[Dataset records — start]

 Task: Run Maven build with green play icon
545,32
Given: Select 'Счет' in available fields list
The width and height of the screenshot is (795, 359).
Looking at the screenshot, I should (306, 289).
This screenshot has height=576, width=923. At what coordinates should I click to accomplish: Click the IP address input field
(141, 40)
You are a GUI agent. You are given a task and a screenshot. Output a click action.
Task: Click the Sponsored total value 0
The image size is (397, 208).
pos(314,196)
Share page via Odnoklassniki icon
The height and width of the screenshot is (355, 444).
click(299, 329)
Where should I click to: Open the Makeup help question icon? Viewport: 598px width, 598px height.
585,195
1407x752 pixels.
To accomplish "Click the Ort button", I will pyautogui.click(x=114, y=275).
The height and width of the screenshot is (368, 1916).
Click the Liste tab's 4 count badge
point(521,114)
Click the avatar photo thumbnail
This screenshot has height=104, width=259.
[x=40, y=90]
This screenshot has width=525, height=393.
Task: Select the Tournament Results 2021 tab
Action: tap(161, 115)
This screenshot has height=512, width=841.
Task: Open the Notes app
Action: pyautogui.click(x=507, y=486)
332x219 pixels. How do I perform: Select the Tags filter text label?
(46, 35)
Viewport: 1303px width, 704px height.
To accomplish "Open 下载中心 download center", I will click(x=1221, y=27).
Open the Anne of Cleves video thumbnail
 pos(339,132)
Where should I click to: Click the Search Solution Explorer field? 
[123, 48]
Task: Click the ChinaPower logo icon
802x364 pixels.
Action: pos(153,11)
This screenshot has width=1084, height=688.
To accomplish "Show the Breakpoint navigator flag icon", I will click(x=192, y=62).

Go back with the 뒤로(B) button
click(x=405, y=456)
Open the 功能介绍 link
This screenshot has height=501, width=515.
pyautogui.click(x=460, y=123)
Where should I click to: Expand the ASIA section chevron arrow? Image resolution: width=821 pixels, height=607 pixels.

[Dataset records — finish]

→ **What to do**: Report how many lines of the listing hold the word "will", with nothing but the number.

→ **Written answer**: 3